Arbeiten in Hamburg: Erzieher und Pfleger gesucht

KindergartenkinderKindergarten Foto: pixabay.com / tolmacho CC0 Creative Commons

Nach Schule und Studium ist es gar nicht so leicht, den richtigen Weg am Arbeitsmarkt zu gehen. Umso wichtiger ist es, Ausschau nach offenen Stellen zu halten. Besonders groß ist die Nachfrage in Hamburg zum Beispiel nach Erziehern und Pflegern.

Arbeiten in der Hansestadt

Wer in Hamburg geboren und aufgewachsen ist, dem fällt es schwer, der Hansestadt den Rücken zuzuwenden. Die zweitgrößte Stadt Deutschlands bietet einen hohen Lebensstandard. Dies liegt nicht nur an der Nähe zur Nordsee, sondern auch daran, dass Hamburg aus wirtschaftlicher Sicht viel zu bieten hat.
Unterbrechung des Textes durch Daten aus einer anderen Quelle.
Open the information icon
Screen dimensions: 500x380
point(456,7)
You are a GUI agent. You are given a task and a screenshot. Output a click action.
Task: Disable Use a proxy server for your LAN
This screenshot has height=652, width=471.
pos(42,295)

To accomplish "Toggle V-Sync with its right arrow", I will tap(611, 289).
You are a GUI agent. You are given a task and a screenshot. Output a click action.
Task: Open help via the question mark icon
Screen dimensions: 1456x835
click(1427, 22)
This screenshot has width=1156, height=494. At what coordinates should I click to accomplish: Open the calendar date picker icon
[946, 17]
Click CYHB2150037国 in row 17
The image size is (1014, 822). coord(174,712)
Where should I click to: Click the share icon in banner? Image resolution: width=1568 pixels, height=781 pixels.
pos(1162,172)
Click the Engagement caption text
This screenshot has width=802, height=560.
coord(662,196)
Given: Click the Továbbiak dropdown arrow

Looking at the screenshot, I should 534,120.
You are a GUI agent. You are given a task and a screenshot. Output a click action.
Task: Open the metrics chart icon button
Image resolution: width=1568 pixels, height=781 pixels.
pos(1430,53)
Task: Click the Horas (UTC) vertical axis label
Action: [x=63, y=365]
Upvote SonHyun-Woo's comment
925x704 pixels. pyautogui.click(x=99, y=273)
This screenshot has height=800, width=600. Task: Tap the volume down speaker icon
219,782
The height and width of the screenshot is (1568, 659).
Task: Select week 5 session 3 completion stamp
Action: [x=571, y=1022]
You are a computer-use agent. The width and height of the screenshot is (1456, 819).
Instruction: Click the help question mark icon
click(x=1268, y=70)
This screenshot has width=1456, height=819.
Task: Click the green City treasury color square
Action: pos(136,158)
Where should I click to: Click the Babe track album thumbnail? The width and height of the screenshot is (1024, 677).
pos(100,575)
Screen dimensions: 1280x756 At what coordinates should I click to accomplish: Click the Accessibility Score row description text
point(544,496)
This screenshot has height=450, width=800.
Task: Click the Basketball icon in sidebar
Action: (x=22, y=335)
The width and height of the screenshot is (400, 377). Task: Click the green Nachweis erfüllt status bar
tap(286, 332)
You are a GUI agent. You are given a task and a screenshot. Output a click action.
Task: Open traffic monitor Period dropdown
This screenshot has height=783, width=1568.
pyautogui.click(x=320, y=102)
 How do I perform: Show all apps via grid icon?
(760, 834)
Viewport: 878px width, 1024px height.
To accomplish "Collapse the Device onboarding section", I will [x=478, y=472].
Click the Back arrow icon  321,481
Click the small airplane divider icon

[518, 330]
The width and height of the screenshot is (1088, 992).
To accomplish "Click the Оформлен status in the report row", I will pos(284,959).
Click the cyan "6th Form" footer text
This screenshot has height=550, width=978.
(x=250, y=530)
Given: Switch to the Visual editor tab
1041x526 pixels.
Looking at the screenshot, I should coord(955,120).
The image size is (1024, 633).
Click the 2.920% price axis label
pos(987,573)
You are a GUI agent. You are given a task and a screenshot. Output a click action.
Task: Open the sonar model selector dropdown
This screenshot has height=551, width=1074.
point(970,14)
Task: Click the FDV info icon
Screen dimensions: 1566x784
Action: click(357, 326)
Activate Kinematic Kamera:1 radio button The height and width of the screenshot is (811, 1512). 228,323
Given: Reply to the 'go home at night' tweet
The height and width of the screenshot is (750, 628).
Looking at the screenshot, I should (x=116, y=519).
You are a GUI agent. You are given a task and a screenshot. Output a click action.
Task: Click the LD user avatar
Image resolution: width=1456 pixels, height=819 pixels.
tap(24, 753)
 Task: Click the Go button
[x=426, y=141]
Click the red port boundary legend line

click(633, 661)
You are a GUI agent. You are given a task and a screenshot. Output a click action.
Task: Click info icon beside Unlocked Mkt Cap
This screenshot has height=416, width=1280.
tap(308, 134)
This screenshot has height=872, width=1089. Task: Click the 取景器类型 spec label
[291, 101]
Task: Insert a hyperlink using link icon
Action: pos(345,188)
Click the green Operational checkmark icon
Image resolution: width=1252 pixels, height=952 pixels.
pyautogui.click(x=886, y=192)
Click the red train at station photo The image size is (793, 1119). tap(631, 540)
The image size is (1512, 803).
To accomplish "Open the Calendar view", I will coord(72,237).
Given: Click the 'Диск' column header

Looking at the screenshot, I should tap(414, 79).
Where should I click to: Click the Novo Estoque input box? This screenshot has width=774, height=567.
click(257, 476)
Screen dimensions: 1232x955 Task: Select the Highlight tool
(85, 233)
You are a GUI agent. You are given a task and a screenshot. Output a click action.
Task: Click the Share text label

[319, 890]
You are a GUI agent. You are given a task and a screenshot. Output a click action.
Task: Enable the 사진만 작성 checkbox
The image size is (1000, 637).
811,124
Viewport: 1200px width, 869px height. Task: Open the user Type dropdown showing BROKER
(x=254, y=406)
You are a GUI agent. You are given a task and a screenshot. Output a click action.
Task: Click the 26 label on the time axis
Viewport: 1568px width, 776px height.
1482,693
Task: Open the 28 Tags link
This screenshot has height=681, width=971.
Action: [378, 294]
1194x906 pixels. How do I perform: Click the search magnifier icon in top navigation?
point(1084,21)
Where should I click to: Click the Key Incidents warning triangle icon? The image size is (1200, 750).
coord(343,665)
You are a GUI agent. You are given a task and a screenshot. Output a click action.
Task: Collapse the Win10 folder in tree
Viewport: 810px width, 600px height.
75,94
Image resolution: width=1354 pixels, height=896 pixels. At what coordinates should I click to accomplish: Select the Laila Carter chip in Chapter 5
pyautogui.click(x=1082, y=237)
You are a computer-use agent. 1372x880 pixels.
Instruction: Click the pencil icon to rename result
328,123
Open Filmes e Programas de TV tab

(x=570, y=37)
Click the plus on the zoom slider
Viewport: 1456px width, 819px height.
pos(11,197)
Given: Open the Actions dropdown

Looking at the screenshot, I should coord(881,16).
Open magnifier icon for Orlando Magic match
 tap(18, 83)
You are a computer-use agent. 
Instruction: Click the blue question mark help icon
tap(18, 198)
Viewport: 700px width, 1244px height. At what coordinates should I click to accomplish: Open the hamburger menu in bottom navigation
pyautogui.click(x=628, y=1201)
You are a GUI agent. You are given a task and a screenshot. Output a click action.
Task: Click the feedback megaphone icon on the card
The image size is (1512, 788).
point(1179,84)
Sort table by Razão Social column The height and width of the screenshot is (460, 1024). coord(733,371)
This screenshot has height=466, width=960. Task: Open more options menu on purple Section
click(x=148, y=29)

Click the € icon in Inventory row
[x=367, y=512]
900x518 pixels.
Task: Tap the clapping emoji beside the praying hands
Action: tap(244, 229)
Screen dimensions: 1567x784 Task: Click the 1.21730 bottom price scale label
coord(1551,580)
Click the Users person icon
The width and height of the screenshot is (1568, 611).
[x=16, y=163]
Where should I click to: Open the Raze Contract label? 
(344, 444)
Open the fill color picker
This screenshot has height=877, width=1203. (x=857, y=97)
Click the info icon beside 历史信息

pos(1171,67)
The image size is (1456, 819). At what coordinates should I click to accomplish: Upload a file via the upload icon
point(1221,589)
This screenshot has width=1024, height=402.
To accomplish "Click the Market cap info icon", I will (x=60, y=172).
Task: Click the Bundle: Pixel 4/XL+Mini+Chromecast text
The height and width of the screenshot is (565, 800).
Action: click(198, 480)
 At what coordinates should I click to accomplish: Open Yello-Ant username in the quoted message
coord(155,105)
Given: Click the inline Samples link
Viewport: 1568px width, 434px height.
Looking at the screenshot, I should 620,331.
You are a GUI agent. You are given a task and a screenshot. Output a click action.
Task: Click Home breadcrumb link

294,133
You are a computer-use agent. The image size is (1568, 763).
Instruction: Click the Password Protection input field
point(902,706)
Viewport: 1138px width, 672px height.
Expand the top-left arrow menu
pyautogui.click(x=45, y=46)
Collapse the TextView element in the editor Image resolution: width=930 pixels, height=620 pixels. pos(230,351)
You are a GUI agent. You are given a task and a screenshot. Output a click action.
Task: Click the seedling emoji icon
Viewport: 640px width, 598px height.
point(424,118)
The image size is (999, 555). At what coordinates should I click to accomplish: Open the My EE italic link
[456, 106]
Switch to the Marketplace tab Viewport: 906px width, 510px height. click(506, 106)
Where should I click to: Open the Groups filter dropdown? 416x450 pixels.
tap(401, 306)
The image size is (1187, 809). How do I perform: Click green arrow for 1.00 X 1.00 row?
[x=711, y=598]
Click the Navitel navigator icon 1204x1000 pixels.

Die größten Arbeitgeber stammen aus dem Hotel- und Gastronomiesektor sowie aus dem Handels, dem Verkehrs- und Dienstleistungsbereich. Aber auch Erziehern und Pflegern kommt in der 1,8 Millionen großen Stadt eine immense Bedeutung zu. Immerhin gibt es in Hamburg nicht nur allgemein- und berufsbildende Schulen, sondern auch Sonderschulen, wie zum Beispiel die Sprachheilschule, und 19 Hochschulen. An die 200.000 Schülerinnen und Schüler wollen entsprechend betreut und ausgebildet werden. Dadurch gewinnt auch das Thema Weiterbildung in Hamburg an Bedeutung.

Nicht immer muss man den klassischen Weg von der Schule in die Ausbildung und anschließend in das Berufsleben gehen. Wer nach dem Studium nicht weiß, was er machen soll, kann über diverse Praktika in verschiedene Berufe reinschnuppern und schauen, ob er sich mit diesen identifizieren kann. Die entsprechenden Qualifikationen kann man sich dann über Seminare und Lehrgänge aneignen.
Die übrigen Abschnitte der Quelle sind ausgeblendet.